Task instructions
From the line containing "This screenshot has width=306, height=135." down to the last line of the records below, give every line again without any change.

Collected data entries
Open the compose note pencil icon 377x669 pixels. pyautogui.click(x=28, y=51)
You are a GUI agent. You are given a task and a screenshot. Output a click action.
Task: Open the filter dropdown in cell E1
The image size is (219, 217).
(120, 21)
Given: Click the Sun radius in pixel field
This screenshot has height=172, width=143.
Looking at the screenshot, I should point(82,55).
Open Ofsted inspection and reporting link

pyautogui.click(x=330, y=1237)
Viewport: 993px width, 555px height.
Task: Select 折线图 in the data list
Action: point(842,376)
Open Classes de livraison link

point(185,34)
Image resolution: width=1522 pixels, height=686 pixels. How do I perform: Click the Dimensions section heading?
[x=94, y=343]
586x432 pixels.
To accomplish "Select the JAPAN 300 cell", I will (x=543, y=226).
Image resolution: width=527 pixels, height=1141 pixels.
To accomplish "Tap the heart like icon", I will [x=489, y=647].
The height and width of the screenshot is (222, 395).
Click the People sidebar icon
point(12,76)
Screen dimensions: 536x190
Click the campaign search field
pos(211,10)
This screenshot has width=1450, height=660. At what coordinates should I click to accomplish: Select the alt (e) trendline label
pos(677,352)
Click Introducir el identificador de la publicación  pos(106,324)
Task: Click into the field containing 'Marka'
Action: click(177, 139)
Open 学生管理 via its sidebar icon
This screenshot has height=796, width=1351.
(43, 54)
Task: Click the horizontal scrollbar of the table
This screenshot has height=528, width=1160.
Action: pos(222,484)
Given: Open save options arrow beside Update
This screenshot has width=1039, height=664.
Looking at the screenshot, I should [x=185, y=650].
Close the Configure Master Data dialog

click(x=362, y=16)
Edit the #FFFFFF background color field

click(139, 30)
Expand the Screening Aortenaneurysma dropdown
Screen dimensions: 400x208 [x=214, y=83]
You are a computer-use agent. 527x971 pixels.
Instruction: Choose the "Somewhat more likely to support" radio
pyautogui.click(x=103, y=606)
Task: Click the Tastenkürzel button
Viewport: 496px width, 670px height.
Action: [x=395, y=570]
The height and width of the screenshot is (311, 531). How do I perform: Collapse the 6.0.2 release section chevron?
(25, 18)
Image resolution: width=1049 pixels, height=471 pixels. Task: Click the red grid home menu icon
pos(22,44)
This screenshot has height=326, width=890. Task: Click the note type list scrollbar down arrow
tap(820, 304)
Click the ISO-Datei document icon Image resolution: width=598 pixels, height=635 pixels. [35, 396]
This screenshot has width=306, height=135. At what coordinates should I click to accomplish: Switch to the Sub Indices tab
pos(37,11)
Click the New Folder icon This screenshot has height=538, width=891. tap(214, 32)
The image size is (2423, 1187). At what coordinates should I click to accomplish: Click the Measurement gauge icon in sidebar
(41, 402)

Answer section
This screenshot has width=306, height=135. At what coordinates should I click to accomplish: Switch to the Sub Indices tab
pos(37,11)
Click the New Folder icon This screenshot has height=538, width=891. tap(214, 32)
The image size is (2423, 1187). At what coordinates should I click to accomplish: Click the Measurement gauge icon in sidebar
(41, 402)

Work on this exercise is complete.